**Work item**
This exercise asks for every line of the material that includes the word "right".
○ ○ ○ ○
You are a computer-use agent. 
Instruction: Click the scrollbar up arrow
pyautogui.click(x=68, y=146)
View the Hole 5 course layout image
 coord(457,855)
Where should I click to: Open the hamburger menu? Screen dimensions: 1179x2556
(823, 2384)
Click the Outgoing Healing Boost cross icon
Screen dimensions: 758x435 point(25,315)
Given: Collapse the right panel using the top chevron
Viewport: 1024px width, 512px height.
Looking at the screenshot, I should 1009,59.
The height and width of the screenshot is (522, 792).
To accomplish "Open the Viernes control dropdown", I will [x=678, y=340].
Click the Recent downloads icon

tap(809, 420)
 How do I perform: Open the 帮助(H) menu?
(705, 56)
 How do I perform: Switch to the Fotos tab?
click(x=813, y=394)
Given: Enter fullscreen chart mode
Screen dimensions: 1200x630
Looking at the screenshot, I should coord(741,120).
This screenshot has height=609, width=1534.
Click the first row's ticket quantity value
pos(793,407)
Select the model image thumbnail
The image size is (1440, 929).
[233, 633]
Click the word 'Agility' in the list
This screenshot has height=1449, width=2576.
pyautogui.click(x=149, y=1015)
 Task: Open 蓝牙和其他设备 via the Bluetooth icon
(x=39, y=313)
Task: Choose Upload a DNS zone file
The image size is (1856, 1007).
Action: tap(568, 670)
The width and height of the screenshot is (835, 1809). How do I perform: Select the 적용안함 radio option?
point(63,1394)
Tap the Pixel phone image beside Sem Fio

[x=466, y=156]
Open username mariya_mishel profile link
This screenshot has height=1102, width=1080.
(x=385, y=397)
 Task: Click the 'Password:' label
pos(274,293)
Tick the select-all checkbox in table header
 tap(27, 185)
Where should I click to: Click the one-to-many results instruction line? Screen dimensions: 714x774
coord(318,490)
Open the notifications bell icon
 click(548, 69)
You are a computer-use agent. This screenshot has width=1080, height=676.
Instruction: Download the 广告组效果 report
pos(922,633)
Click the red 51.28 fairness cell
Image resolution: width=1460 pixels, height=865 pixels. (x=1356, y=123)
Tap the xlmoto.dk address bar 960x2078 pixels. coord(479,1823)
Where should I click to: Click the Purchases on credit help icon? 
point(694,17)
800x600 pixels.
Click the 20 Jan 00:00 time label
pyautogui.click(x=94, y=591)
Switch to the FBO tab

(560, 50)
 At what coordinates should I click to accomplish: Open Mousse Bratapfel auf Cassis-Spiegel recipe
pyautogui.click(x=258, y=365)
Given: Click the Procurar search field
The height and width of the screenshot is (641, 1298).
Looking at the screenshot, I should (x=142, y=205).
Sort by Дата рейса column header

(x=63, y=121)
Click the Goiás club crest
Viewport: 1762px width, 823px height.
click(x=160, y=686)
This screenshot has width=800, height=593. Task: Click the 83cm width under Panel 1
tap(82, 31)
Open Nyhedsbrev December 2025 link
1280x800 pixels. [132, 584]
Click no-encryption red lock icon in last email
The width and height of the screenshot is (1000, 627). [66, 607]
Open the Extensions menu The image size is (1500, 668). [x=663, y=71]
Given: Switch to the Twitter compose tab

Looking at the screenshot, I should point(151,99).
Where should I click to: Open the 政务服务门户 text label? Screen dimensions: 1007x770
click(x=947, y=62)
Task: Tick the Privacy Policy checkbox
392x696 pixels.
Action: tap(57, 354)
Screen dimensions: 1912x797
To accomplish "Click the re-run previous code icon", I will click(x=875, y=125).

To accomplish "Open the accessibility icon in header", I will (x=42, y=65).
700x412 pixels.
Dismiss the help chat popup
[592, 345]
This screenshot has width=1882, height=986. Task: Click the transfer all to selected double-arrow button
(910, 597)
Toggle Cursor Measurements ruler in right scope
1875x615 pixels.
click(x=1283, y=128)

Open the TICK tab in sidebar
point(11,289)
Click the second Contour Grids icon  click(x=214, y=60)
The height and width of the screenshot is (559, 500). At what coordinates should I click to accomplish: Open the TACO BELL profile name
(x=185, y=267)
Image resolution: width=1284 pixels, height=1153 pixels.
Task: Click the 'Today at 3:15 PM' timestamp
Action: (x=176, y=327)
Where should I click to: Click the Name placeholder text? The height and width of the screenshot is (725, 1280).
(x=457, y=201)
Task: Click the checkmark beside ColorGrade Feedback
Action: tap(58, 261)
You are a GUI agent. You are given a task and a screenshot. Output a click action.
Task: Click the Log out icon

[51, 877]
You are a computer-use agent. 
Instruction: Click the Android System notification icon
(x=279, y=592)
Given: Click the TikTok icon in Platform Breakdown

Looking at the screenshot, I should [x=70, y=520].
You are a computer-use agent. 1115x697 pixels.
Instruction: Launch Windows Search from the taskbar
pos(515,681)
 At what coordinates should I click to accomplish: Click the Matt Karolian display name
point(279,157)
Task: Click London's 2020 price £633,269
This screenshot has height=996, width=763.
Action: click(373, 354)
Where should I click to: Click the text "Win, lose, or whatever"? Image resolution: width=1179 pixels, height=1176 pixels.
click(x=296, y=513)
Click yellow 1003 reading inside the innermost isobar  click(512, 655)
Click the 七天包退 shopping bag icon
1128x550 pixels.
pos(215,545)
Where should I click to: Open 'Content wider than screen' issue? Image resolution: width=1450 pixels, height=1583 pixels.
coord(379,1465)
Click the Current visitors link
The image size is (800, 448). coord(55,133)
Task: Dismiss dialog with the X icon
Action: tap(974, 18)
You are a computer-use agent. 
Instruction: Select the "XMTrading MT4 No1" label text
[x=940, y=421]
○ ○ ○ ○
**Result of the exercise**
Given: Collapse the right panel using the top chevron
Toggle Cursor Measurements ruler in right scope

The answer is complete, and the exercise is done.